The First Raman-Activated Cell Sorter Model Instrument developed by Single-Cell Center


    The first Raman-Activated Cell Sorter (RACS) model instrument, called RACS-1, has been approved by the Ministry of Science and Technology of China (MoST)and now in full operation in Qingdao, China.

    This scientific instrument development project “Application of Raman Tweezers in high-throughput live single-cell sorting” was funded by the MoST Innovation in Methodology Program and was jointly undertaken by QIBEBT and Beijing Wellsens Biotech Company (Wellsens).

    RACS-1 consists of laser generator, Raman spectrometer, fluorescence microscope, microfluidics devices and automatic control system. It is the first scientific instrument that have achieved automatic or manual sorting based on the Raman fingerprint of a single microbial cell. The key parameters of RACS-1 include: fast acquisition (1-100 ms) of Raman spectrum for a single microbial cell, fast identification of cell species and status by Raman spectrum, identification of uncultured bacteria by Raman-FISH; manipulation of single-cells using Raman-Tweezers, single-cell counting based on Raman spectrum, single-cell Raman spectra database, and Raman-activated Cell Ejection, etc.

    RACS differs from the Fluorescence-Activated Cell Sorter (FACS, i.e. flow cytometry) in both scientific principles and core techniques. One key feature of RACS is the capability of measuring the intrinsic properties of single-cells without the need for labeling or biomarkers. Instead of depending on the fluorescence of labeled molecules, RACS measures the intrinsic chemical profile of a live cell in a non-invasive, label-free and in vivo manner, saving tedious pretreatment and cell cultivation. It is sensitive to cellular genotypes, phenotypes and physiological states. The combination of RACS with SERS (Surface enhanced Raman scattering) can even detect single molecule inside cells.
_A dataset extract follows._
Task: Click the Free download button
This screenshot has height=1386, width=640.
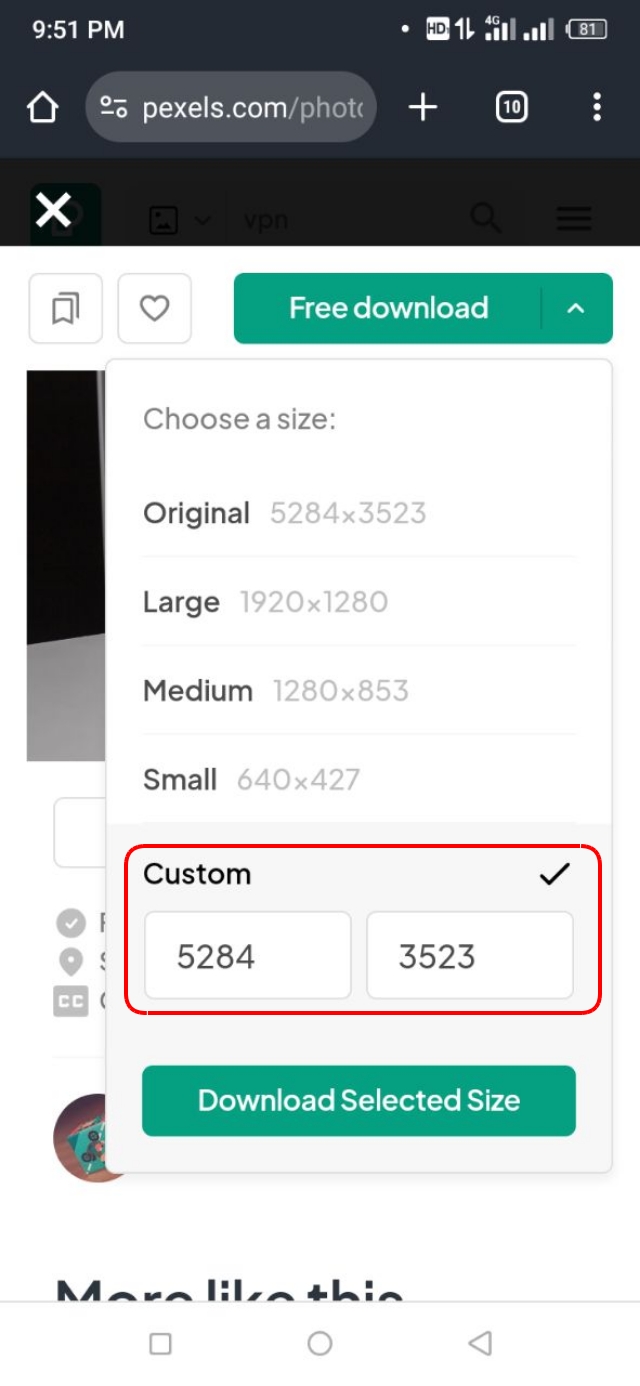Action: [390, 308]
With these core advantages, RACS is able to overcome three key bottlenecks in biological research, namely, the phenotypic heterogeneity of cells, uncultured microorganisms, detection of unknown cell phenotypes.

    The successful development of the first RACS has enabled many novel scientific and industrial applications that include screening and characterization of oil-producing microalgae, isolation of contaminant-degrading bacteria etc. Ongoing applications of RACS also include mining of bio-resources from ocean, screening and development of bio-fuel and bio-materials feedstock, bacterial detection in food industry, pharmaceutical research, cancer cell detection and agricultural ecology.